A Unified Toolkit for Deep Learning Based Document Image Analysis
https://layout-parser.github.io/
Apache License 2.0
4.67k stars 449 forks source link

layout parser does not work well when try with diverse layout of PDFs #148

Open mmuzammil45 opened 1 year ago

mmuzammil45 commented 1 year ago

I'm working on a set of PDFs that have different page layouts i.e. multi-column/single column+images+figures+tables. It's giving the below average results though I have tried different provided models for it.

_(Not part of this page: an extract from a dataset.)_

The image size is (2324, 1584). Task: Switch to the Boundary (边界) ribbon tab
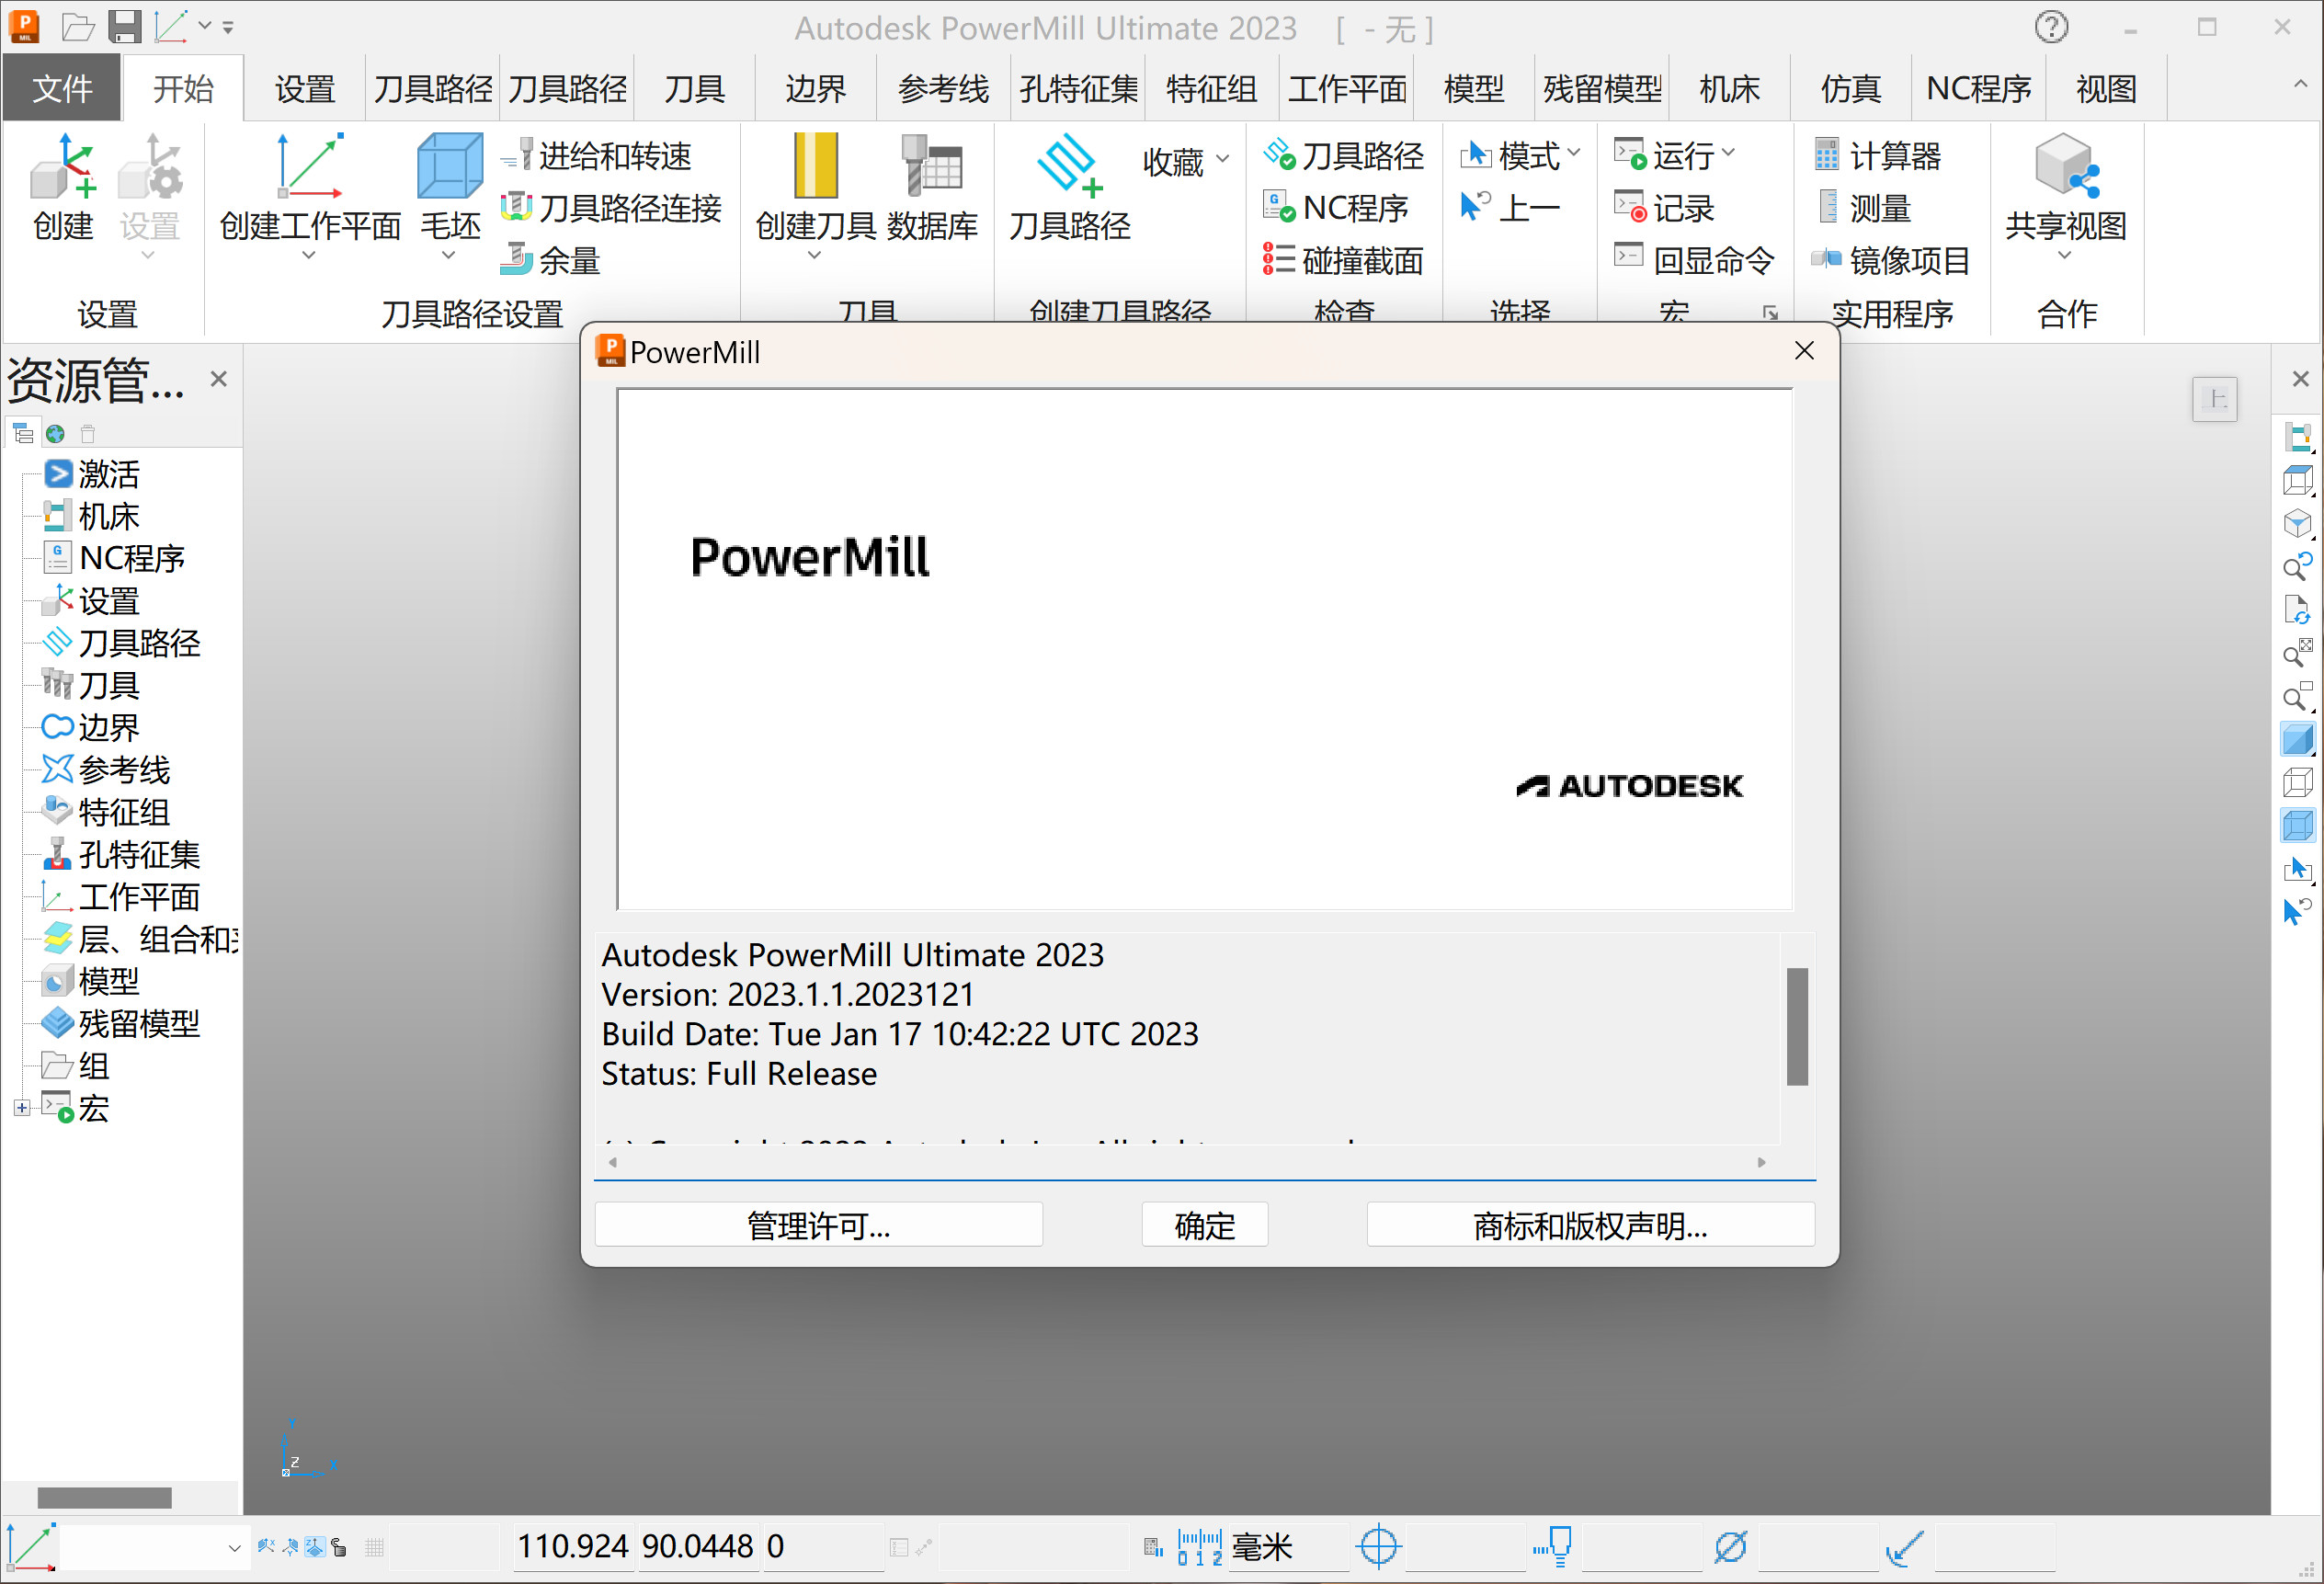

  1. Can anyone suggest me how to achieve better results with such a diverse document pages?
  2. Also,the most important, I need the reading order in the return Layout variable of results. How can I get this? Example given below:

Layout(_blocks=[TextBlock(block=Rectangle(x_1=201.03945922851562, y_1=413.36480712890625, x_2=1500.326904296875, y_2=1290.304931640625), text=None, id=None, type=Figure, parent=None, next=None, score=0.9502648115158081), TextBlock(block=Rectangle(x_1=174.8553466796875, y_1=270.81329345703125, x_2=1229.29443359375, y_2=416.44305419921875), text=None, id=None, type=Title, parent=None, next=None, score=0.9470152258872986), TextBlock(block=Rectangle(x_1=200.6973419189453, y_1=489.5100402832031, x_2=560.0352172851562, y_2=518.6799926757812), text=None, id=None, type=Text, parent=None, next=None, score=0.8652349710464478), TextBlock(block=Rectangle(x_1=260.79986572265625, y_1=1346.680419921875, x_2=1495.7305908203125, y_2=1452.4434814453125), text=None, id=None, type=Text, parent=None, next=None, score=0.8538650870323181)], page_data={}) Let me know if anyone has any suggestion/solution to improve it. Thanks a lot.

Environment

  1. Linux
  2. layout parser version: 0.3.4
  3. I followed the official documentation.

Screenshots sample14

page63

henrivanoost1 commented 1 year ago

Hi there,

I don't know how to fix this but did you already tried the cloud vision api of google? I think it's maybe an interesting solution for you.